I donated the machine to a non-profit my wife works with and they are adamant about using reusable k-cups and not the single use pods. Also I don't drink coffee so it was wasted on me anyway." – vonkeswick

4. Landmines

"Landmines. Seriously. They f**k up people long after wars are finished." – NaughtyDaisyDelight

"There’s an estimated 800,000 TONS of unexploded ordnance still in Vietnam, that would take hundreds of years to clear out. For context, the bomb dropped in Hiroshima had a yield of about 15,000 tons of TNT." – Redshift_1

"There is also the so called red zone or zone rouge in France - from Word War 1...

The zone rouge was defined just after the war as "Completely devastated. Damage to properties: 100%. Damage to Agriculture: 100%. Impossible to clean.
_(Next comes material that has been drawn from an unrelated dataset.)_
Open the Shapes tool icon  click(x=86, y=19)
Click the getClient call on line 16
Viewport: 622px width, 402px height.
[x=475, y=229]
Human life impossible" (Wikipedia) – Drumbelgalf

"I think it’s the most nefarious war machine ever invented. Infrastructure can be rebuilt, land can heal, people can forget and move on. But landmines are forever until some poor child or civilian steps on them and is maimed or killed. You can argue that nukes are worse, but at least we don’t really use them." – WeatherfordCast

5. Impossible-to-open plastic packaging

"The packages they put scissors in… that you need scissor to open. Wtf?" – AnxiousTelephone2997

"Out of everything you could've chosen you chose this one and I 100% get it.." – waveradium

"i get so many papercuts trying to open that sharp strong plastic sealed packaging." – i4mknight

"I would expand that to all single-use plastic packaging." – boondoggie42


6. On-screen tipping prompts…or just tipping in general

"The tipping option when I check out on those computers at the checkout counter." – PotatoshavePockets

"Maybe tips in general. Just pay people for the work they do." – Euphoric_Wolf7227

"This is getting so bad in Canada the default options are starting at 18% and go as high as 25%. I have to hit "other" to enter the long time cultural standard of 15% nevermind that I'm being prompted this on take out and fast food." – ReeG

"It's so refreshing travelling outside of NA to countries that don't do tipping. You go to a restaurant or to just do stuff and the price is what it actually costs you." – 0neek

People added plenty of other things like child beauty pageants, the 24-hour news cycle, the medical insurance industry, HOAs, vapes, reality television and more.

With most of the things people shared, it seems like someone could have or should have foreseen the problems they would create, which highlights how care and compassion for humanity must be at the forefront of innovation and an integral part of the decision-making process of what gets produced and what doesn't.

What would you add to the dis-invention list?